Lord, Joseph was such an example of forgiveness for us. THANK YOU for letting us see the light of Your love as the pages of his story unfolded to us over these last couple of weeks. Lord, we want to be "awash in the ocean of Your love." We know that human love has its shortcomings and forgive us for the expectation that it would satisfy us when only Your love can really satisfy. Give us the supernatural ability to forgive from the deepest parts of our hearts because Your love is overflowing within us. Wash over us, dear Jesus, because You are the ultimate example of love for us, and it is in Your precious and magnificent name that we pray, AMEN!

5 comments:

Susanne Barrett said...

That article is wonderful ... and convicting. It's revealed to me that I haven't truly forgiven someone as I haven't learned to speak only good of her to others. I THOUGHT I had forgiven her, but I am far too apt to criticize her parenting style (which I just described in this post and deleted as they weren't "speaking well of her" but instead were justifying MY criticisms only). We've had years of conflict in our family and somehow seem to rub each other the wrong way, culiminating in some deep injuries at a time of grief that's been hard for me to forgive. Apparently I *haven't* forgiven her completely, so I need to work on forgiving her more and not speaking criticism but only good things of her. And it's going to be HARD because I'm sure I'm right. :P (That's a tongue sticking out, in case anyone wondered -- shows I'm just being ironic.)

Carol Ann Weaver said...

So glad you liked it Susanne. It was really good to reread it after not reading it for a couple of years. It is always very convicting to read and revaluate how I am doing in the forgiveness department. It is so easy to slide in that area in subtle ways. :)

Dancingirl said...

I'm so behind in reading your comments! (I'm up with the Bible, though.)

I remember this essay by Seu. So, so good. Thanks for posting it for me to reread. Forgiveness feels like death when you're doing it. Not much is more painful at the time. But I've seen the blessings reaped - not always, but enough to know that the dying to my own rights and "care" of myself is God's way and therefore the best way.

Carol Ann Weaver said...

Lol! Yes, it is great to just keep up with the Bible reading. The posts are optional.

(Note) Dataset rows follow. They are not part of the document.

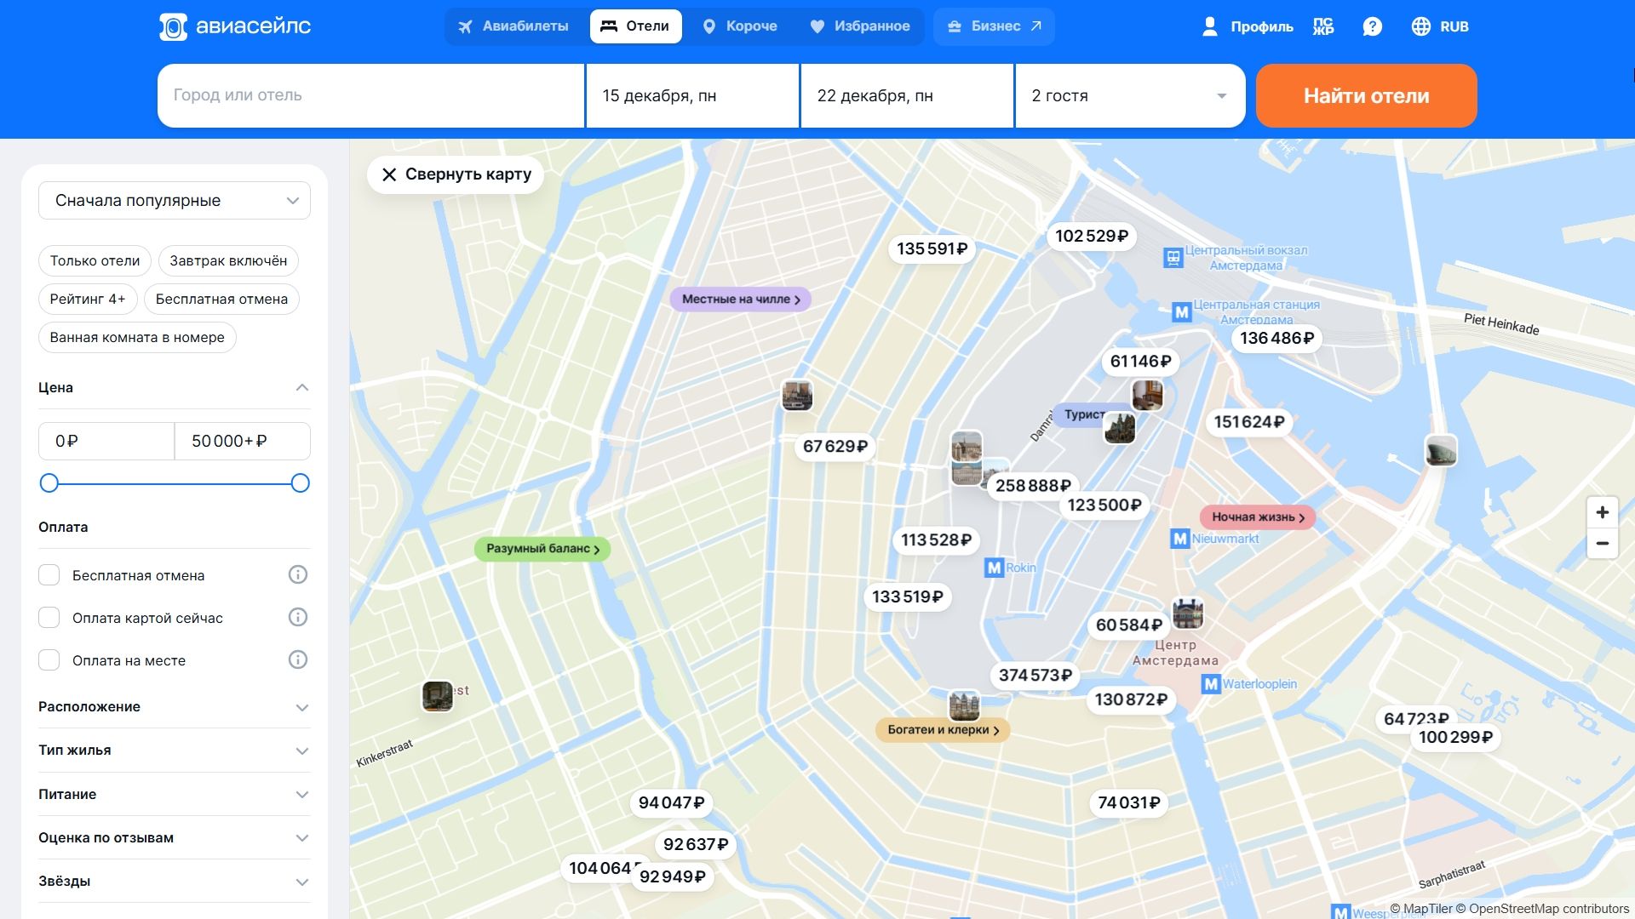
Task: Click info icon next to Оплата на месте
Action: (297, 660)
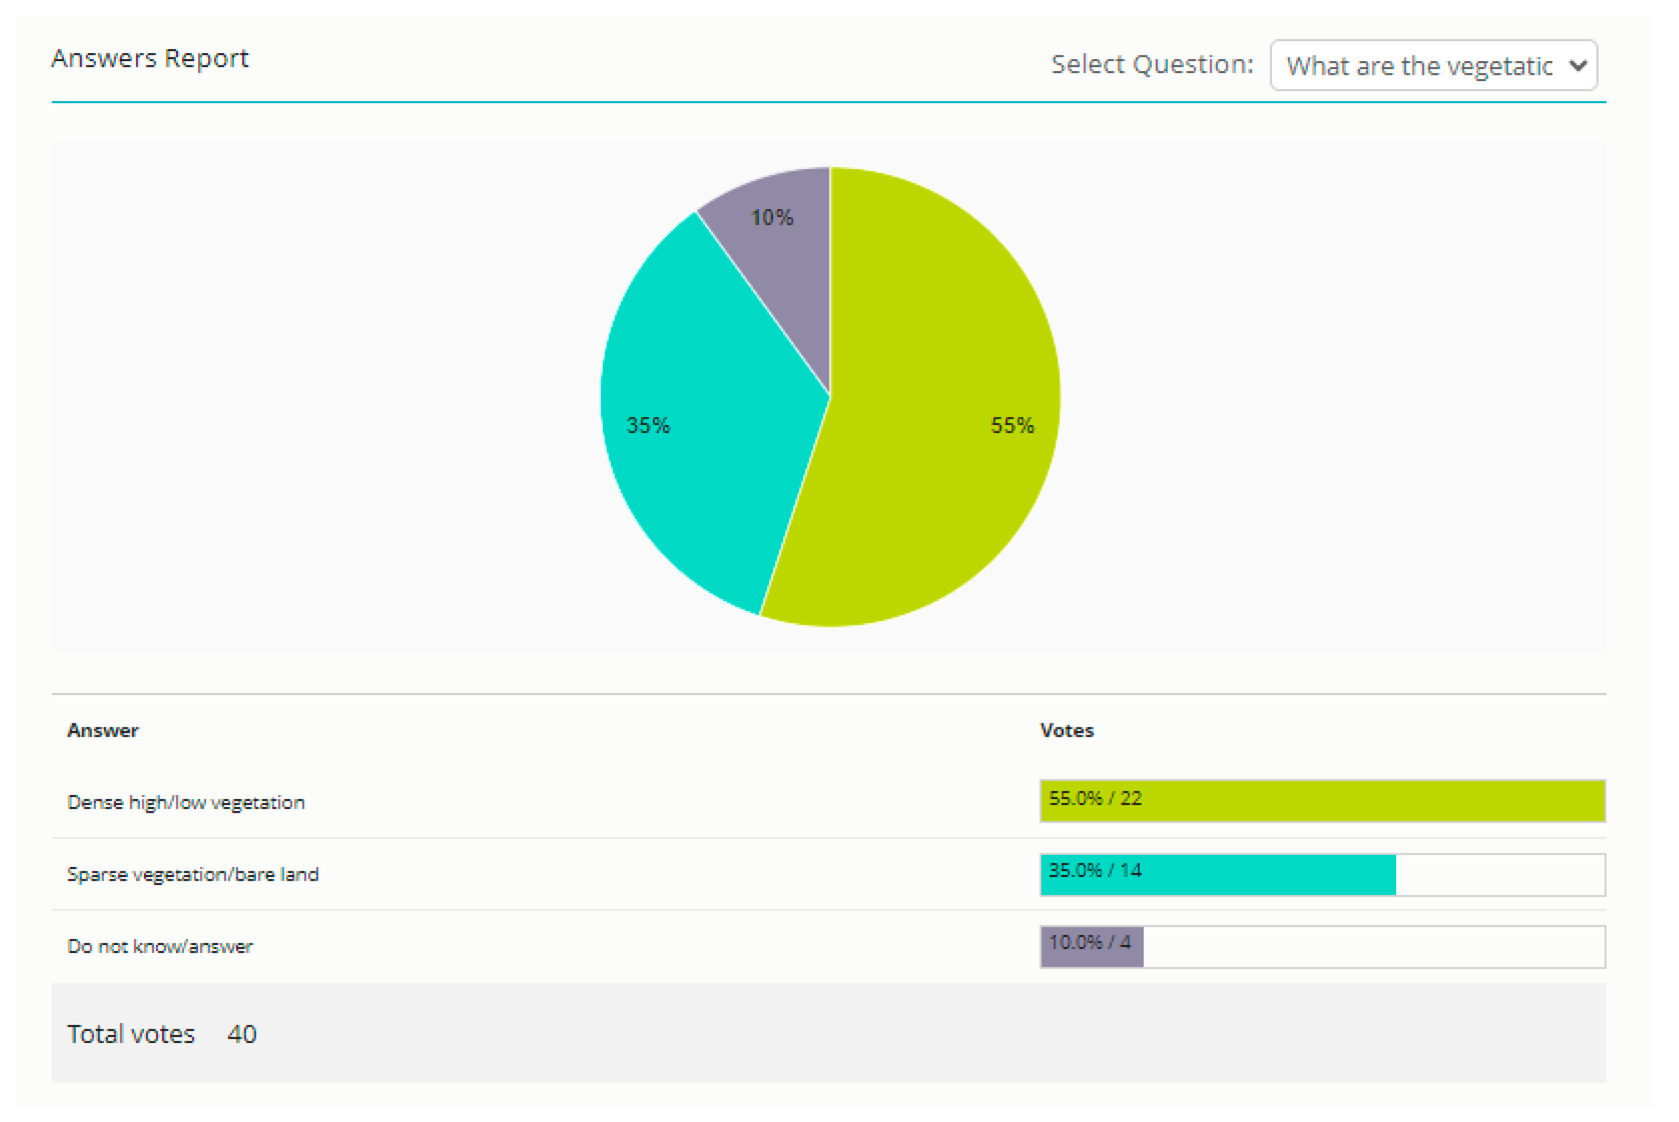Click empty part of Do not know bar
Image resolution: width=1679 pixels, height=1122 pixels.
click(1374, 947)
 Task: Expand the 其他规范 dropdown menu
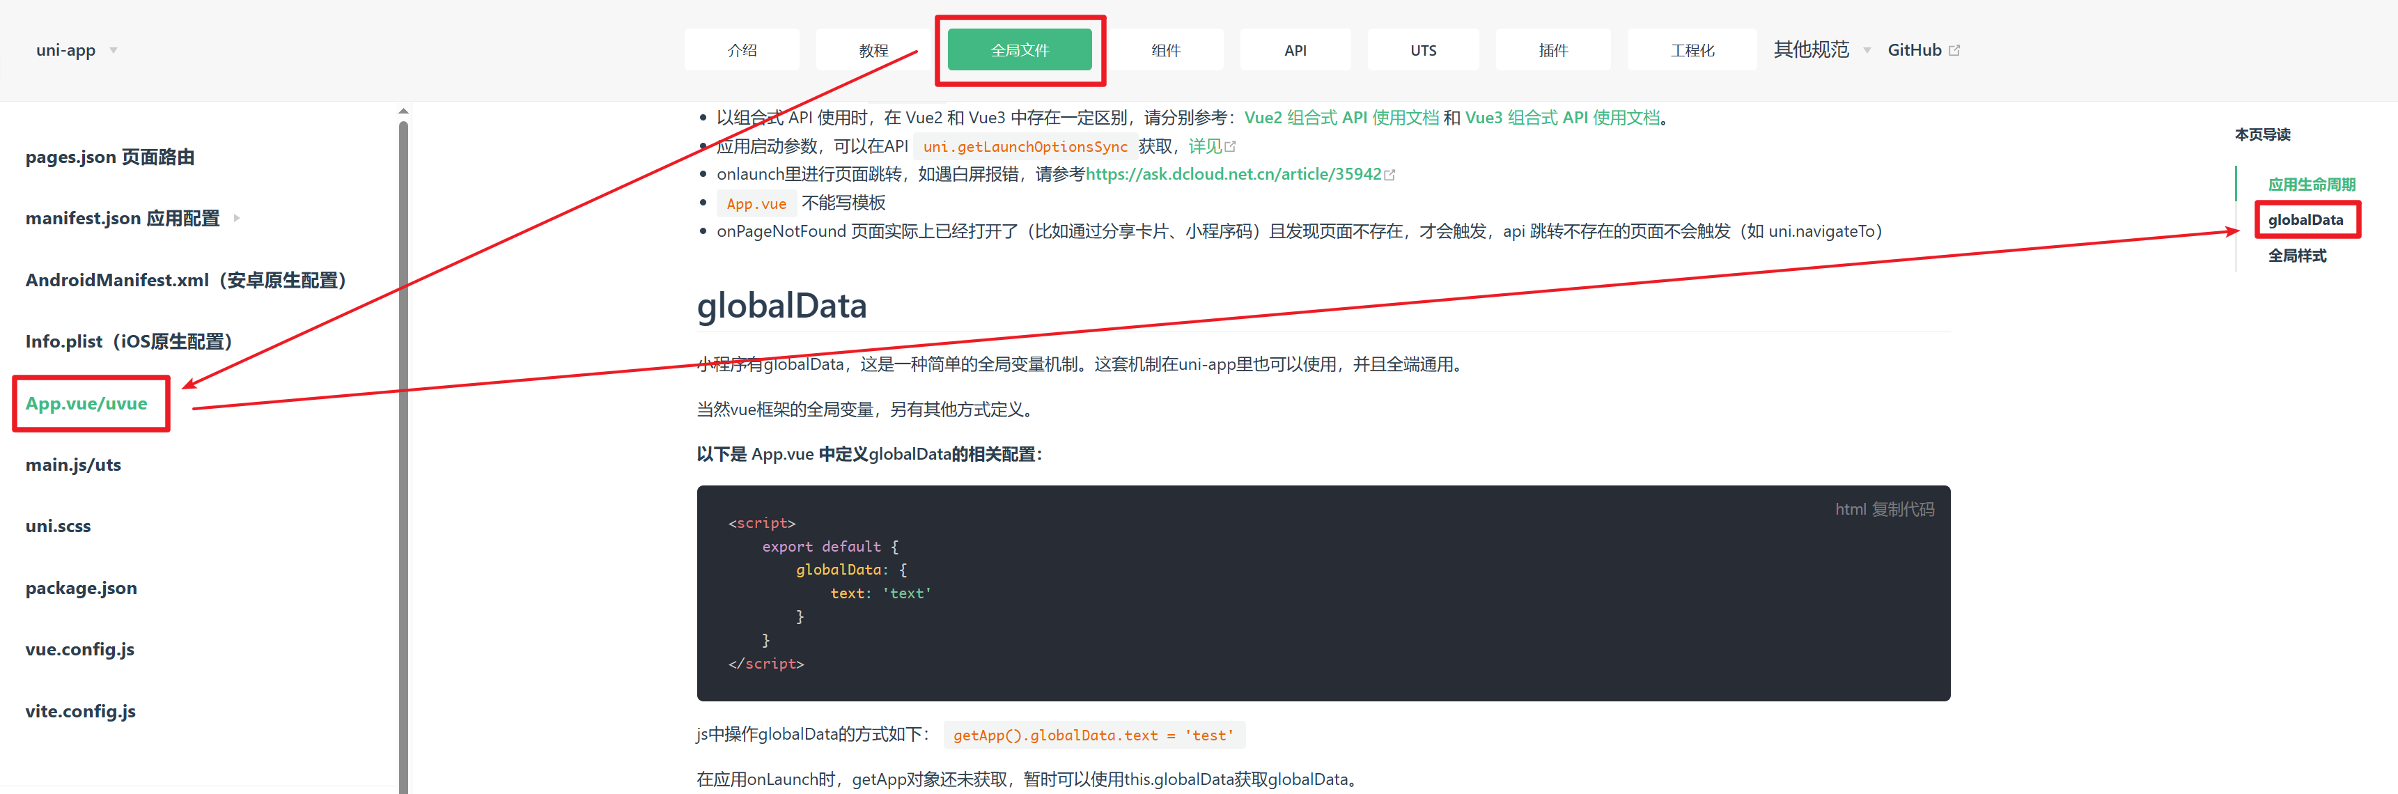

Yes, I remember we discussed this article in 2006 when it first came out. I was so amazed at how much I had "forgotten" from the whole article though. It was so nice to redigest it!

Carol Ann Weaver said...

I feel like forgiveness gets easier the older I get, and the more I experience what the article says, "Be so awash in the ocean of His love, my soul, that the shortcomings of all human loves will, more and more, seem but a trifling thing." I feel like I am in the Bubble wrap of God's love so much lately. Shortcomings of others are inevitable, and I must let it go.